16 thoughts on “MasterCard DNS Error Went Unnoticed for Years

  1. Jordan

    Im baffled at Mastercard’s response, to be so dimissive and seeminly quite hostile is a strange response from such a large entity.

    Reply
    1. Miah

      Not really. They pointed out that the emperor wasn’t wearing any clothes, and the emperor responded accordingly. Large corporations are not friendly, they are definitely not your friend, and if you bother them they will squash you.

      Reply
  2. Alyx

    > DomainTools reports that this typo domain also was registered to a Yandex user (playlotto@yandex.ru), and was hosted at the same German ISP — Team Internet (AS61969).

    Team Internet (AS61969) is running ParkingCrew. So this is probably not related to any of the yandex users.

    Reply
  3. Former TI employee

    > […] was hosted at the same German ISP — Team Internet (AS61969).

    This is just a Domain Parking vendor. There is no malware hosted, but a lot of ads. You point your domains there and get money for the delivered ads.

    I would interpret the situation that someone just leveraged the typo to earn money, but not actively doing any harm.

    Reply
    1. Alyx

      I mean, these domains are not really high (browser) traffic domains.
      Feels more like they got automatically re-registered once they expired.

      Many companies do that, hoping there are still back links generating traffic or even that the domain might be worth something.

      Reply
  4. NKT

    So it was exploited for a couple of years, then abandoned! Then rediscovered 6 years later.

    Reply
  5. Mike Wolfe

    Doing the right thing is never wrong, though the response from Mastercard was poor. If it had been my decision, I would have sent a ‘thank you’ with a Platinum Mastercard that had at least a $300 credit balance to help offset any expenses. A huge callout to Philippe Caturegli on behalf of security practitioners everywhere.

    Reply
  6. Vinod Patel

    It’s a shame that Mastercard haven’t compensated for the good deed for the time and costs for the Good Samaritan deeds that
    I also think that the UK’s BT should not have stopped the open community using Yellow Pages to reference to addressing IP as many of you experienced folks may remember! And when devices were ypmaster and ypslave in SunOS and similar BSD Unix variations. master and slave are also not used for obvious reasons. We’ll done @krebsonsecurity

    Reply
  7. RichG

    Very Poor Response by Mastercard, as if it was from someone who didn’t understand or care. If I was Mastercard I would have sent a gracious note with a $300 reimbursement card for the registration, and another card with a thank-you for their time and trouble over Mastercard’s error.

    Reply
  8. Al M End

    Let’s see if I have this right: Akamai has no auditing process to determine if a routing goes to a non-responding (dead letter) address? Not trying to absolve MC of this oversight; in 1980s Cuckoo’s Egg was written to describe how a team of German hackers had made their way into Defense Dept. mainframes, discovered in a sub-dollar accounting error and confirmed via a network of pagers that alerted Cliff Stol (the author) to intrusion/attempts.

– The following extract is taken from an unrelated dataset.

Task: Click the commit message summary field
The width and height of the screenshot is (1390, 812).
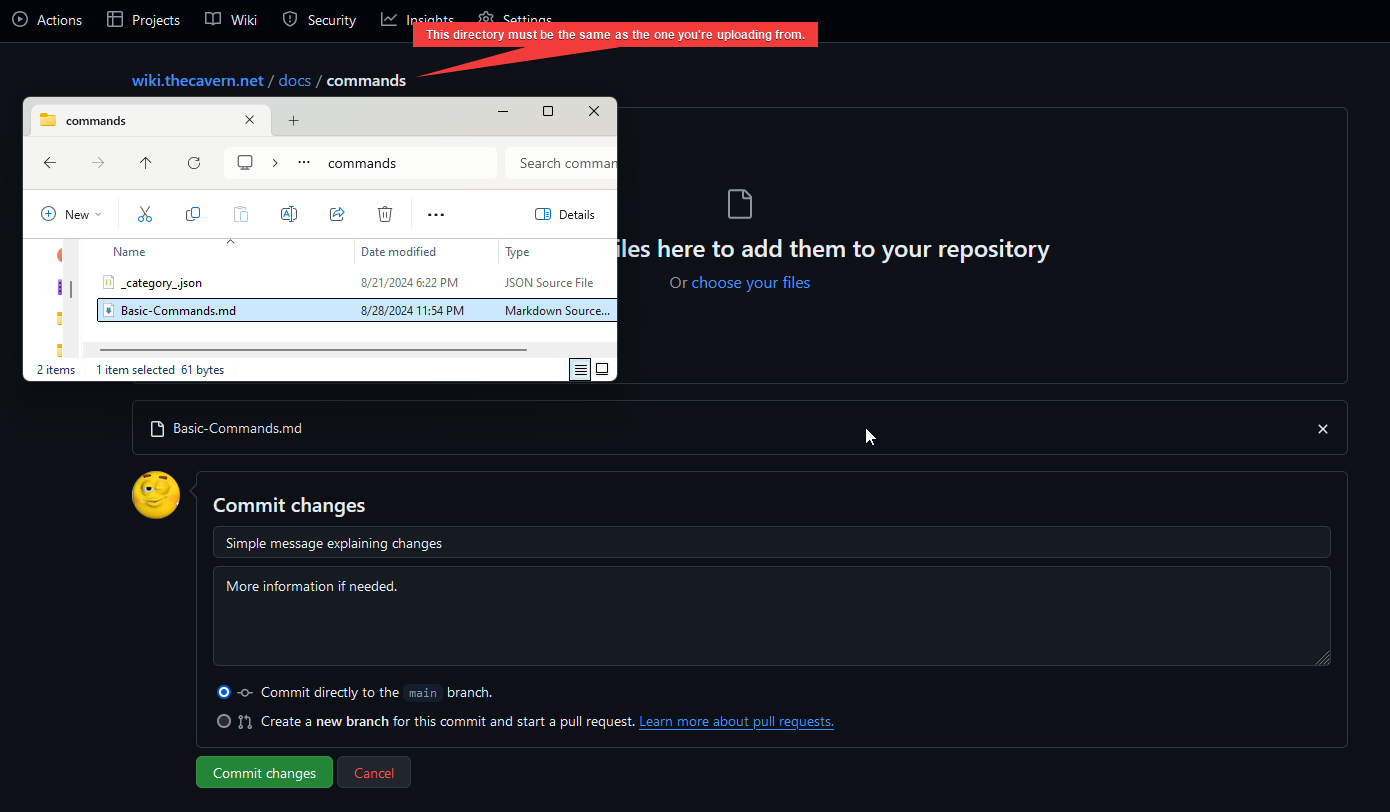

    I feel the new climate (political and otherwise) will be fewer and fewer mea culpas and more and more threatening lawsuits or FBI action if you don’t take that defamatory LinkedIn post down.

    Reply
    1. Benji Wiebe

      It’s not Akamai’s fault. They could check their clients’ NS settings as a courtesy but it’s not their responsibility nor is it in their control.

      Reply
  9. Dave

    Didn’t MasterCard pay a couple billion for a security company called Recorded Future lately?

    Reply
  10. ronw

    If “there was not a risk to our systems”, then why did Mastercard care about the LinkedIn post and want it taken down? That seems like saying “It’s not a problem, but don’t talk about the thing we say is not a problem”.

    Reply
  11. Tyler P

    Reminds me of the Seinfeld episode where Kramer gets all the calls for MOVIEFONE.